In the first article of this series, we've focused on what are architectural tradeoffs and why they are important.
In the second article, we've established why there has to be a conscious decision making process when it comes to your software architecture.
In this third piece, we will sum things up by talking about concrete architectural characteristics and why it is key to understand which ones of these characteristics your system needs to follow. To do that, we need to understand what architectural characteristics are and how choosing to focus on one characteristic can sometimes force us to trade-off another characteristic.
In other words, architectural characteristics are specific aspects of your system that have to do with its overall capabilities. Mark Richards, in his excellent lecture on identifying software architecture characteristics, also refers to these as architecture "-ilities". You will see why in a second.
Below are some of these characteristics. This is by no means an exhaustive list - only some of the ones that you will most commonly encounter while designing and building applications and the ones that I have most commonly seen across both my full time career and consulting practice.
What I've attempted to do here is to identify the characteristic, indicate when it is most likely to be of importance, what are we trading off by focusing on it, and what are some of the ways to target that characteristic. Granted, all of this is very high level and there is vastly more more to be said on each of these particular points.
Architectural Characteristics
Characteristic: Auditability
What is it? Your system does stuff. Events flow through. Users initiate actions and cause things to happen. In many cases and for many reasons, you'd want to have a clear record of these things happening. Namely, you'd want to record that a particular action was initiated by the user at a particular time and what were the specifics around that action.
When is it important?
Regulated industries such as Finance
For compliance with internal and external standards (ISO, PCI, SOC, SOX)
For security reasons so that you can identify and investigate unauthorized activity
What are We Trading Off
Complexity of the system grows
Testability is more complicated as you would want to test that audit events are properly recorded throughout all of your system(s)
Some ways to implement
Log audit events separately from your application logs. This can be done either into a database, a separate log stream, third party log aggregation system, or another type of permanent cloud storage (such as S3 in AWS, for example).

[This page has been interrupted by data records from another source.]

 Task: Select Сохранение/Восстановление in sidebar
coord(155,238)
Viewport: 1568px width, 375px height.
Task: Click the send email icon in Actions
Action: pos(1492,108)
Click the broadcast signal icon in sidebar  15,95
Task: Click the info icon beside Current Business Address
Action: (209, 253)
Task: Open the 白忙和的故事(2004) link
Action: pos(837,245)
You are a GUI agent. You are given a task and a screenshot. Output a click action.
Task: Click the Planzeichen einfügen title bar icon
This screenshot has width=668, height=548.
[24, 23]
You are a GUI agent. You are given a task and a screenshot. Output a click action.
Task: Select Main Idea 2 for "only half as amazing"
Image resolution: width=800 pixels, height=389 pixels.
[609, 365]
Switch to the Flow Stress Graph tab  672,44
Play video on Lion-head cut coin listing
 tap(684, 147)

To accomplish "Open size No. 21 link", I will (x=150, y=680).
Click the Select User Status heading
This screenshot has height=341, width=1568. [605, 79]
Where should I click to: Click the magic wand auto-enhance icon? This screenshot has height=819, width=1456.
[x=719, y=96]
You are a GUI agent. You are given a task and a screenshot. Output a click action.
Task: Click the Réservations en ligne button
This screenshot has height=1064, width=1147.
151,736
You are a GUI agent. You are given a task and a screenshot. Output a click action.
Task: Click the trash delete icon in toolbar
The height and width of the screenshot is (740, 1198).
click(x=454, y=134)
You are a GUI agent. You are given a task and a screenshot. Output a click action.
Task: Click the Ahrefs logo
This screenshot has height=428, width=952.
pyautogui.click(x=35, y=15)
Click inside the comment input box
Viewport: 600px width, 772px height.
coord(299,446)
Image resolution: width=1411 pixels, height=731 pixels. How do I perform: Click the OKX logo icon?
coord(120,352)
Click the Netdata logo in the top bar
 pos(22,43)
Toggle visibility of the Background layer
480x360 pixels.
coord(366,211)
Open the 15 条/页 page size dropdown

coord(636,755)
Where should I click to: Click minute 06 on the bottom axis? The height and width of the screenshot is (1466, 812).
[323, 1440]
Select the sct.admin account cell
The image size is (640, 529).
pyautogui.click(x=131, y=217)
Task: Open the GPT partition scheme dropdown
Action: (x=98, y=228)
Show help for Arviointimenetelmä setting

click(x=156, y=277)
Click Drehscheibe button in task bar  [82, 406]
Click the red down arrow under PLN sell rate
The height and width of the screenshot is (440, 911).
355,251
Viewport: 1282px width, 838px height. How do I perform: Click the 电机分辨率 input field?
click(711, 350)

Have clear policies for data retention and eviction (financial data typically needs to be retained for 7 years).
Be mindful of cost - most of this data can be moved into a less-frequently used (and therefore less costly) storage tier (cold storage) as that data will likely not be needed and its retrieval time is typically not expected to be instantaneous.
Characteristic: Observability
What is it? There is often confusion around the difference between Monitoring and Observability. Indeed, there is a lot of overlap between the two concepts and they are often interchangeably used. One common way to distinguish between the two is that
Observability refers to the capability of identifying potential problems within the system before they happen. Monitoring is the ability to see what goes on within the system(s) through logs, metrics, traces, alerts, and dashboards. Monitoring is one component that enables Observability.
For the purpose of this article, I am referring to both monitoring and observability under the Observability umbrella.
When is it important?
Any practical system needs a level of observability. The more complex the system is, and the more it is being used, the more complex and the observability mechanism should be.
What are We Trading Off
Observability increases the complexity of a system.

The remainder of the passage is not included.